In life there's things you want and things you get. I just seem to get into situations I didn't want. For example, failing 2 of my modules at uni because I was too lazy to get stuck into the work, losing my girlfriend because I smoked too much weed and got psychosis in turn saying and doing things I regret, being sick on the carpet in my shared house thus leaving a stain which will most likely jeopardizing my deposit which I need for my new house. The list goes on but you get the gist.
I know these things may seem very small problems in the grand scheme of things and you are likely to turn around and say 'you're only 20 just knuckle down with your uni work and things will turn out' or something along those lines. I just feel really down and depressed for some reason and I can't put it down to one thing and with depression comes lack of motivation. Maybe I'm just lazy. I've always been that guy who puts in bare minimum effort with almost everything I have to do. Things I am interested in and have fun doing, I do well.
This may have turned into a bit of a rant but it feels good to get these feelings out of the way (hopefully it will). I just need advice, my friends and family have tried giving me advice but it doesn't seem to help. I even get help from the NHS since getting psychosis but that doesn't help. I also take depression tablets and they don't help. I just can't be bothered with the life I have been given anymore which is terrible really considering how much worse my life could be. Some days I feel like just killing myself and today is one of those days.
I also feel lonely. I don't know why because I have 'friends'. Well, you have 'friends' then you have real friends which are hard to come by. Where I live at the moment I only have one real friend. The other people I just go out drinking with now and then but I always spend the night not saying anything. Maybe I am quite introvert in that respect. I used to be able to pull girls in clubs but those days are gone. I just feel lonely like there is something/someone missing in my life.
That brings me to my love life. Before uni I had a few girlfriends, none were serious enough to last.
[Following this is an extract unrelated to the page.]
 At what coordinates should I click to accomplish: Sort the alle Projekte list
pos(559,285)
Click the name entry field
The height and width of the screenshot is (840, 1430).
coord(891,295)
I was also a virgin before going to uni and meeting this girl. I don't need to go into details about this relationship because I already have on this forum. But needless to say I fell in love with her and then a year down the line we split up. I feel deep regret for this because I feel like it was mostly my fault.Ever heard the term crazy in love? Well I was literally crazy in love and developed psychosis as a result of paranoia and drug taking. This is where the self hate comes in. I hate myself for doing such a stupid thing. My older brother developed schizophrenia form doing the same thing (taking drugs). Why did I follow in his footsteps .
Anyway I need to cut this short because I am late for a lecture but I might continue this rant later. Please, I need some advice on how to deal with all these problems. Be brutally honest about my attitude don't sugar coat it. I think that is what I need. Props if you read all of this omg a smile?!